-- SELECTED EXTRACT --
[Start of section]
’cause down the shore everything’s all right
you and your baby on a saturday night
nothing matters in this whole wide world
when you’re in love with a jersey girl…
- tom waits, or more famously, bruce springsteen
on sunday night, the man and i decamped to the sports arena park of brotherly battery tosses, AKA citizens bank park, to see another bruce show. we do this, he and i. well, he’s done it about six times more often than i have, but now when we do it, we do it together. ANYWAY, the show was amazing as always, and it was nice to see another ball park (and with apologies to the phillies-fan-wedded jessica, especially nice not to have to watch the phillies). the philly crowds are really, really, REALLY into bruce in a way i haven’t seen before, and he digs them right back. and he, naturally, played us “jersey girl.” i’d never heard him do that one live, so that was awesome.
and as they sang sha la la, la la la la, i felt this weird sense of HOME NOW ring through me. this happens sometimes when i’m in or near new jersey, and that always strikes me as odd. i mean, yes, i am a native of the garden state, as we’ve discussed before. my daddy lived there from age 25 through age 33, and as i have now learned, the place you live in your late 20s and early 30s is the place that really sticks in you. the last steps in your adult formation, the things that crystallizes you as who you’re going to be as an adult once you’re through trying on your identities, happen then, and the place where that happens is paramount in those indelible memories. and i can only imagine that if you have a kid somewhere, that multiplies the intensity of attachment to a place by a pretty significant factor. so new jersey means a lot to my daddy.
i do not remember living in new jersey very well. i got to alabama as a pigtailed preschooler in the summer of 1984. sometimes i try to imagine what that transition was like for my folks, but i really can’t. alabama informs all of my sentient, conscious memories of a childhood home. so when i’ve ventured back to philly, to new york city, and to jersey proper as a grown woman, it’s been strange to feel the connection. and i’ve never felt it more intensely in my life than i did standing in section 113 of citizens bank park as bruce sang about loving a jersey girl. it all sort of hit me: my daddy used to go to ball games around here. he played gigs and ate at diners. my mom looked after college kids and typed letters. they learned to make a killer sunday gravy from the old sicilian lady downstairs. [and no, that is not the link to the actual recipe; i still haven't mastered it yet, and i don't think i even have it written down anywhere.]
oh yeah, and i happened. they raised a little bald-headed girl-baby there.
[End of section]
-- EXERCISE AIM --
Please resume the blog post about the Springsteen concert and New Jersey, starting right after its last line.

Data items
[Start of section]
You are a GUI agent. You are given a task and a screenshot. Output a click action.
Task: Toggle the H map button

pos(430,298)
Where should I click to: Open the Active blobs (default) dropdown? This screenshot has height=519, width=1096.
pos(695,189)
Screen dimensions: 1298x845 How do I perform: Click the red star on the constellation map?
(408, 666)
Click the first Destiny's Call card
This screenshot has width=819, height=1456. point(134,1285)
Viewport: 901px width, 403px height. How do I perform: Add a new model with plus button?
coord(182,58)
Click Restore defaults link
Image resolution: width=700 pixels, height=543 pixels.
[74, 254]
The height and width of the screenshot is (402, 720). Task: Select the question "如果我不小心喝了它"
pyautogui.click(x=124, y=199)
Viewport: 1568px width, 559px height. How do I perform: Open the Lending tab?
[End of section]
-- ANSWER SECTION --
it’s fun to think of the way things were then. it’s fun to think of my mom being my age, running around all over central jersey with me. when she was 31, i was 2, so our time in jersey would’ve been coming to a close. and it’s fun to hear that little song, which was also played the night bruce opened brendan byrne arena, which was also the first night i was ever snuggled, in the nursery at university medical center in princeton. daddy used to sing it to me when i was a baby. it resonates.
i think a lot about what home means, especially nowadays when i’m at the beginning of the not-short-but-nowhere-near-as-long-as-it-seems road towards being someone’s mama. home is definitely my beloved gulf coast; that’s the place that raised me. home is new orleans; that’s the city that influenced me all those years, the city of dreams for all us little gulf-coast kids. home is LSU; that’s the school that rebuilt me, the crucible that gave me the courage to stop settling and start striving again. home is the commonwealth, for better or for worse; it’s where i wrote the old chapters, and where i’m writing over them with the glorious new ones. and home is new jersey; it’s where i entered this life, and it’s where my parents lived the hell out of their lives in the most unexpectedly formative of the formative years.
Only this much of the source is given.